Robert Jankowski / 10.06.2018

Zum Einen ist es die Nationalmannschaft und ich freue mich, dass es zumindest da für einige Zeit möglich ist seinem Nationalstolz zu frönen. Das stärkt nämlich (außer bei den türkischen Spielern) auch das Zugehörigkeitsgefühl z.B. bei vielen hier lebenden Ghanaern, von denen bzw. ihren Kindern viele im Fußball aktiv und erfolgreich sind. Einen Jonathan Tah, einen Gideon Jung, einen Moritz-Broni Kwarteng oder einen Gerald Asamoah kann man dazu, stellvertretend für Viele, nennen. Fakt ist, dass es nicht alleine um die Nationalelf als Symbol eines gewissen Chauvinismus geht, sondern darum, dass sich zwei Nationalspieler mit einem Mann ablichten lassen und ihn “Mein Präsident” nennen, der ein islamistischer Autokrat ist und für Abschaffung der Demokratie und die Gleichschaltung des Staates steht. So naiv kann Jogi Löw doch nicht wirklich sein, dass er meint mit einer Presseerklärung (=Lippenbekenntnis) wäre die Sache vom Tisch. Beide Spieler hätten von der WM ausgeschlossen wwerden müssen. Da weder der Trainer, noch der DFB Anstalten machen, dies zu tun, ist diese Nationalelf für micht gestorben. Sie ist genauso tot, wie die, vom DFB immer hoch gehaltenen Pseudointegration der Herren Özil und Gündogan.
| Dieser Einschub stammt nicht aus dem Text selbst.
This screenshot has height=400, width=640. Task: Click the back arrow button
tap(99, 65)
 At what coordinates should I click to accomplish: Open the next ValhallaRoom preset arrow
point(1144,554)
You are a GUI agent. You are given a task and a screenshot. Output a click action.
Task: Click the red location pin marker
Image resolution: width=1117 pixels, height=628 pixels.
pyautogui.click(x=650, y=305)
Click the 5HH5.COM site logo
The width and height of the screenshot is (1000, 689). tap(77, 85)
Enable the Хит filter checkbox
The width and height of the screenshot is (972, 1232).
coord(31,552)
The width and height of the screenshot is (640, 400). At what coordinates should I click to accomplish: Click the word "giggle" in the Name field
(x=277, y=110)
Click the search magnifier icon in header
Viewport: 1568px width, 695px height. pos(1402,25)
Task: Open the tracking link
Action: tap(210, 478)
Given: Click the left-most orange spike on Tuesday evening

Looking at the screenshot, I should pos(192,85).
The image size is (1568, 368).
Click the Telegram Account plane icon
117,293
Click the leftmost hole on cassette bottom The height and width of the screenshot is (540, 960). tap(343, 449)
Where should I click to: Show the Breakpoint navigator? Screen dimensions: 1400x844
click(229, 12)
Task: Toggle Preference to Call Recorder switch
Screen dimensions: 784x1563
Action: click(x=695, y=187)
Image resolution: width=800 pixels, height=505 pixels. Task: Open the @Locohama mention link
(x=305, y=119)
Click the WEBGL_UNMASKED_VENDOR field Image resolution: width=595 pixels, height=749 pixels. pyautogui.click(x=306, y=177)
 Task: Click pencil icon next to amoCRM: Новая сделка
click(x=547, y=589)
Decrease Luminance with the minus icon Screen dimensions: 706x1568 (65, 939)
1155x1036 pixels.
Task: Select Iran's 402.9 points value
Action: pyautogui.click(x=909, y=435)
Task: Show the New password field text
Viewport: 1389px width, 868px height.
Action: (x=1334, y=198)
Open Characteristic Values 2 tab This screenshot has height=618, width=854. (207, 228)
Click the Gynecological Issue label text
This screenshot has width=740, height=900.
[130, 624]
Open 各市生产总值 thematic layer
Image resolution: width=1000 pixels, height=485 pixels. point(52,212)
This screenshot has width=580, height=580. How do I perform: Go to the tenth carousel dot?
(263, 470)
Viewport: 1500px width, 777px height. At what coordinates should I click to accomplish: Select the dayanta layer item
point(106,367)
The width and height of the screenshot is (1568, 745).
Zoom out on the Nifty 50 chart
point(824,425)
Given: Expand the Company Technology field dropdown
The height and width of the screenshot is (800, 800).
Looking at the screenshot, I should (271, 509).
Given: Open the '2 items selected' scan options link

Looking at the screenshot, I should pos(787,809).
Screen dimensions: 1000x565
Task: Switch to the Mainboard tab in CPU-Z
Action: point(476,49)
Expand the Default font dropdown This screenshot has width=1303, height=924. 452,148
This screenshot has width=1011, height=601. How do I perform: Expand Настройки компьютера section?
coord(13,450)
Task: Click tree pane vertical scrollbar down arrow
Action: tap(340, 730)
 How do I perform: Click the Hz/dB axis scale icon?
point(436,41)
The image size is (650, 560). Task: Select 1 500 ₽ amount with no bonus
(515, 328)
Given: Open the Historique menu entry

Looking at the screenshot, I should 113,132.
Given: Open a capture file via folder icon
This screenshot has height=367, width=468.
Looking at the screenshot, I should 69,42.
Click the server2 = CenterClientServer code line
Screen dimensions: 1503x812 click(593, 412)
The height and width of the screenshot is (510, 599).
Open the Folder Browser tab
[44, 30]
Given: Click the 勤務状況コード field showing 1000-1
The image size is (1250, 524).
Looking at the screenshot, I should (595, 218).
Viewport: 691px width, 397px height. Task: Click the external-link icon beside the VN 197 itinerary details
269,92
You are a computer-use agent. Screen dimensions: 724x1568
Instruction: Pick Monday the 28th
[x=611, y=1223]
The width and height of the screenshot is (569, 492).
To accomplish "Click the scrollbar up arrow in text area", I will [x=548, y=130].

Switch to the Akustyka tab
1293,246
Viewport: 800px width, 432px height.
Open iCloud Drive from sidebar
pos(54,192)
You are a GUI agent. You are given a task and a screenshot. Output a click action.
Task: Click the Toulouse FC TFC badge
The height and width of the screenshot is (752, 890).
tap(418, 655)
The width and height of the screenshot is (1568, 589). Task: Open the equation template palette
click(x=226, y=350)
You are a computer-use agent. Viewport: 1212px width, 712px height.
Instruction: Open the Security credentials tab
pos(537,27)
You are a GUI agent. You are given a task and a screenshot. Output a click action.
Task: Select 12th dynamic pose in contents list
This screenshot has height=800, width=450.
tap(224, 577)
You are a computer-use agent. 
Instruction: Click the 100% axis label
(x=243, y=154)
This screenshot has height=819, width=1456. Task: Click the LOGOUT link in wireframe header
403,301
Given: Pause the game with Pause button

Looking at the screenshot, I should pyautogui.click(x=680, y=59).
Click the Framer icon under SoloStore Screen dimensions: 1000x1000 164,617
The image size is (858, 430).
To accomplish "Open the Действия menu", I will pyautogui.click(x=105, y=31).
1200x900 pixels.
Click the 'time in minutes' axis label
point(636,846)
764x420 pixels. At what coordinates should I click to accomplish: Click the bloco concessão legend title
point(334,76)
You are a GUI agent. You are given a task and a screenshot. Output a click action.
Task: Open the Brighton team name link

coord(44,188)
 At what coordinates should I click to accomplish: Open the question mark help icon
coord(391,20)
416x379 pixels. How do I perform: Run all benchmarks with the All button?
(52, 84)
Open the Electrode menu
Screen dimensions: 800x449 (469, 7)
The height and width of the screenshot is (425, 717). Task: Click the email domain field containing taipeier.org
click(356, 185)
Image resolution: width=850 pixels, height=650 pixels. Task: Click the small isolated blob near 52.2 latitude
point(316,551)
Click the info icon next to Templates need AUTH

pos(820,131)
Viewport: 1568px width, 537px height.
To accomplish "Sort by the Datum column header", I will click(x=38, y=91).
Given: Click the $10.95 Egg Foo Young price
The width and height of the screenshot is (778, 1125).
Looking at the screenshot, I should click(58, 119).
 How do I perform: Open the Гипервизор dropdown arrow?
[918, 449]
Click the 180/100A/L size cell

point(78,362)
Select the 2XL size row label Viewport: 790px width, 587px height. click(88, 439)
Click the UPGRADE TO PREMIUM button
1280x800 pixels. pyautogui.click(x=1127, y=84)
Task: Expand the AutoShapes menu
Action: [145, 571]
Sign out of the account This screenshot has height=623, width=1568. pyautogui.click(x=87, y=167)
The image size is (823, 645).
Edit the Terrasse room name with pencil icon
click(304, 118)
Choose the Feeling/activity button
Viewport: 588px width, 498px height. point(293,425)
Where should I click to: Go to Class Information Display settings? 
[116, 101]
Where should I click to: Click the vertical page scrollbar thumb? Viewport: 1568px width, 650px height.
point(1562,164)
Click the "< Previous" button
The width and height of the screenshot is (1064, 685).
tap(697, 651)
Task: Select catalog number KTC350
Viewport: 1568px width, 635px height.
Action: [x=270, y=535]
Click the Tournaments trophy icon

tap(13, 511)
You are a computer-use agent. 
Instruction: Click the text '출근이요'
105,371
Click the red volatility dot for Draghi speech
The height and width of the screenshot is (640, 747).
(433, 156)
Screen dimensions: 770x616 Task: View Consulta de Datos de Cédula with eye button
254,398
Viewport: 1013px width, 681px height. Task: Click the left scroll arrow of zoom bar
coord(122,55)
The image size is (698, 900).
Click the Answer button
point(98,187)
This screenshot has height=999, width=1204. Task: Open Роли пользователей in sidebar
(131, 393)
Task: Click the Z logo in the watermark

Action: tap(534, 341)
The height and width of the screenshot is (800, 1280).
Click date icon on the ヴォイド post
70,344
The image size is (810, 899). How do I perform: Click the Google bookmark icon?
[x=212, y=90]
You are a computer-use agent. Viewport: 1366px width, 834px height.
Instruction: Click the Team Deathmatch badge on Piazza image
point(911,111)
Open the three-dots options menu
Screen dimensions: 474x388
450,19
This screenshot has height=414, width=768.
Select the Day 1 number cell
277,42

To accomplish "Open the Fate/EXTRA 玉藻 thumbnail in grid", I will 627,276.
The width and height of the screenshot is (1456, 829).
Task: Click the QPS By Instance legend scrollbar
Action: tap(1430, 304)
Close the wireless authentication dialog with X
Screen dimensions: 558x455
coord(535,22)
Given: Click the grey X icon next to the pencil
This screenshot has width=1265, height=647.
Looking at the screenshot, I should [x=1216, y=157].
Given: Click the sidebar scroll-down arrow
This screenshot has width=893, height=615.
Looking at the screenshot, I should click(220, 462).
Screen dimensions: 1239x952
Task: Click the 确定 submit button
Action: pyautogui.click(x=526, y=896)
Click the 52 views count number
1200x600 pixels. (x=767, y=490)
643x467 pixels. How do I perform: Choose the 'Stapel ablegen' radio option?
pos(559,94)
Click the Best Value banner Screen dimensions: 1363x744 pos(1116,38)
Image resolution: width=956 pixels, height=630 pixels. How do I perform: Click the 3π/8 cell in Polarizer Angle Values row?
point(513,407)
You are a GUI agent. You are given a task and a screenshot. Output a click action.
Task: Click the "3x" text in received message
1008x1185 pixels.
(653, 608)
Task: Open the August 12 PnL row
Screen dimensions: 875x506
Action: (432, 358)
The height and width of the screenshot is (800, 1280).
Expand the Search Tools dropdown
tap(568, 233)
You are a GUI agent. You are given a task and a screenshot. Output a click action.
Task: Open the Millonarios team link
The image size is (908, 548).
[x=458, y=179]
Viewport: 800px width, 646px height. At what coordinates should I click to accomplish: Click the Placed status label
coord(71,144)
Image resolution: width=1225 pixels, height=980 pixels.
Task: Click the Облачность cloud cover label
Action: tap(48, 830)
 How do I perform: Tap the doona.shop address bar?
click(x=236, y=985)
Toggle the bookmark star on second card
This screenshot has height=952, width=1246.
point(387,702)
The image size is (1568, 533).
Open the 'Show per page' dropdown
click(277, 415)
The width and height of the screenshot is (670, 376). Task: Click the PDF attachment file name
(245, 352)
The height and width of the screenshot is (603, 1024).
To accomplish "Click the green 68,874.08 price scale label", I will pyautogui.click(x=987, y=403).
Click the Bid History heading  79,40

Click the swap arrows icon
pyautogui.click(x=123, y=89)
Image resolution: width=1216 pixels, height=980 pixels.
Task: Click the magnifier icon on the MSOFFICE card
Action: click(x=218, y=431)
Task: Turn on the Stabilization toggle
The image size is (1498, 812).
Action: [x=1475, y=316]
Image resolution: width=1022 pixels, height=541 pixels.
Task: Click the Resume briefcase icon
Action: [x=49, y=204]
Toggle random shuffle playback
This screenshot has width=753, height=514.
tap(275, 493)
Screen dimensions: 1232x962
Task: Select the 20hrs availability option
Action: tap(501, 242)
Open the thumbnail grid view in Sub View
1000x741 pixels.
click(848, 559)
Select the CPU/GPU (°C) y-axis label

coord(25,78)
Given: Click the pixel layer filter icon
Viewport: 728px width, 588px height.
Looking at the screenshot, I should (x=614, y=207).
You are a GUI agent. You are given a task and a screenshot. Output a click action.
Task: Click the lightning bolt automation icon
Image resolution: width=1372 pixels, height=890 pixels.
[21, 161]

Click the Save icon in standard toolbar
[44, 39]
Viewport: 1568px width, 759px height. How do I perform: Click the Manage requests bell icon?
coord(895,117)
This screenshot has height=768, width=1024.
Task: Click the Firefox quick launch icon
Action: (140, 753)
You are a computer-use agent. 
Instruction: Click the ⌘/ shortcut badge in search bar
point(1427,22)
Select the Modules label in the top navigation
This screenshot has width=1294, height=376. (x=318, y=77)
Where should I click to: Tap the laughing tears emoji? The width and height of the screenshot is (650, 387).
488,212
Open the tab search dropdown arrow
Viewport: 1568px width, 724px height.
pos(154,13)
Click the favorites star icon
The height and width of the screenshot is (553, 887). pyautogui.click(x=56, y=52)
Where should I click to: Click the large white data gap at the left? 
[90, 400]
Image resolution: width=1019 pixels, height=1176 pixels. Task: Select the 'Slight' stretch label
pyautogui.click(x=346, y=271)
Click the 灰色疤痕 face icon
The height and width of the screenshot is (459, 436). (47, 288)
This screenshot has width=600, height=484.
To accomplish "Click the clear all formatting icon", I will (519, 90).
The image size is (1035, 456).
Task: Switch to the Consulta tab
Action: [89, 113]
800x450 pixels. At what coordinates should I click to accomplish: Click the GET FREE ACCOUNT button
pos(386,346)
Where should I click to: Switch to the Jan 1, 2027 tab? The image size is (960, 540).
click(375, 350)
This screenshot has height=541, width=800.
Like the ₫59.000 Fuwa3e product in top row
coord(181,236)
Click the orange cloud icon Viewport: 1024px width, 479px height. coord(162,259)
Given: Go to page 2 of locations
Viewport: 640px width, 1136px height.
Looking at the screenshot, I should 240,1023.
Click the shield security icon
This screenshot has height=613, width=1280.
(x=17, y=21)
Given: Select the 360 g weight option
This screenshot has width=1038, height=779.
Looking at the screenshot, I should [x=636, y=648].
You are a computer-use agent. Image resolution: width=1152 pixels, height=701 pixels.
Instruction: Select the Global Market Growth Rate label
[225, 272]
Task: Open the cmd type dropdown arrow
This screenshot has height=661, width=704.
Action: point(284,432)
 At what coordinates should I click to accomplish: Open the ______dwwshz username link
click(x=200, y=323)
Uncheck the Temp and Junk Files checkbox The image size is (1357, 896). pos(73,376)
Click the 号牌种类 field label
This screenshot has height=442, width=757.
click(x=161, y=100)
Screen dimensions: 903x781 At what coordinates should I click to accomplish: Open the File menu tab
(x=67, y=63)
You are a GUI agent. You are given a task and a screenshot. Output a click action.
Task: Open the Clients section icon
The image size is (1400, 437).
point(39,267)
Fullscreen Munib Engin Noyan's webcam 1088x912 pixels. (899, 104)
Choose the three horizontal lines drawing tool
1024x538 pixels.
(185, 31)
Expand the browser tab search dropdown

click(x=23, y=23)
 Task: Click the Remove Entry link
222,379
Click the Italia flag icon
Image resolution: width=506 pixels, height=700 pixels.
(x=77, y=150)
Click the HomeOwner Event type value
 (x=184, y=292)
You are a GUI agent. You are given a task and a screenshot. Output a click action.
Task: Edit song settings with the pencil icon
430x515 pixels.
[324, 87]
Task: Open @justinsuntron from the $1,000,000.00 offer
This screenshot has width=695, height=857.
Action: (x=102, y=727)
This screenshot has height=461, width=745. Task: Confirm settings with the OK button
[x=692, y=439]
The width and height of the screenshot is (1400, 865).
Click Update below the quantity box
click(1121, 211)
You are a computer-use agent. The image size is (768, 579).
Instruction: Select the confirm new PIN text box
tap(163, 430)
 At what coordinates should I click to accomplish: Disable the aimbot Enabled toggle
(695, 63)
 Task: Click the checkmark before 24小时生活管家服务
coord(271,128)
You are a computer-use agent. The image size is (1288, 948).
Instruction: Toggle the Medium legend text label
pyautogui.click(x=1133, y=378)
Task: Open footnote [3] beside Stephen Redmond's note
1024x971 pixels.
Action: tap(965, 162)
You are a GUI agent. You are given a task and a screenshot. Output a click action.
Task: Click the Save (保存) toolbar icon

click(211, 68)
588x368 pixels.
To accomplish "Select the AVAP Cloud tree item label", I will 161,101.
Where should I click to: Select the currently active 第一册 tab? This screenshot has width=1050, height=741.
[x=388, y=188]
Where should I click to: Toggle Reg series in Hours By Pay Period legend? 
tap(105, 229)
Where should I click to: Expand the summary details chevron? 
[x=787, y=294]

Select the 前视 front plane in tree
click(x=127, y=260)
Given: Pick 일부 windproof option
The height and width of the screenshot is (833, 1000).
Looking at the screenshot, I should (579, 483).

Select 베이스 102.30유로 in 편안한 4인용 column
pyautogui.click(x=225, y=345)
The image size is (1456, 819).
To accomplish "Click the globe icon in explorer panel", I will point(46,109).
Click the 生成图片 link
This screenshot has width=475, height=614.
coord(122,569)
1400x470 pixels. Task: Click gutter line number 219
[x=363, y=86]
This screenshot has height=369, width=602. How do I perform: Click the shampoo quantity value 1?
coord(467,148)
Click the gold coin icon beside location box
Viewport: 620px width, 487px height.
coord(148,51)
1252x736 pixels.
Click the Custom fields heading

Thorsten Kiefer / 10.06.2018

Ich sehe das noch entspannter. Özil und Gündogan sind erwachsene Menschen und können in ihrer Freizeit ziemlich viel machen, was nicht explizit vom Gesetz verboten ist. Der ganze Vorgang ist aus meiner Sicht eine Blamage für den DFB, der seit Jahren Werbefilmchen für “Vielfalt”, “Integration” und allgemeines Multikulti-Gedöns produziert und verbreitet. Wer hat eigentlich einen Sportverband für solche Art politischer Einflussnahme beauftragt? Die Millionen Beitragszahler sicher nicht. Jetzt fällt die ganze Propaganda dem DFB vor die eigenen Füße. Das wäre jetzt der perfekte Zeitpunkt die politische Volkserziehung einzustellen und mal ehrlich darüber zu reflektieren, was denn “Integration” und “Vielfalt” genau bedeuten soll und was nicht. Und wen man eigentlich warum so penetrant mit Werbefilmchen belehren will.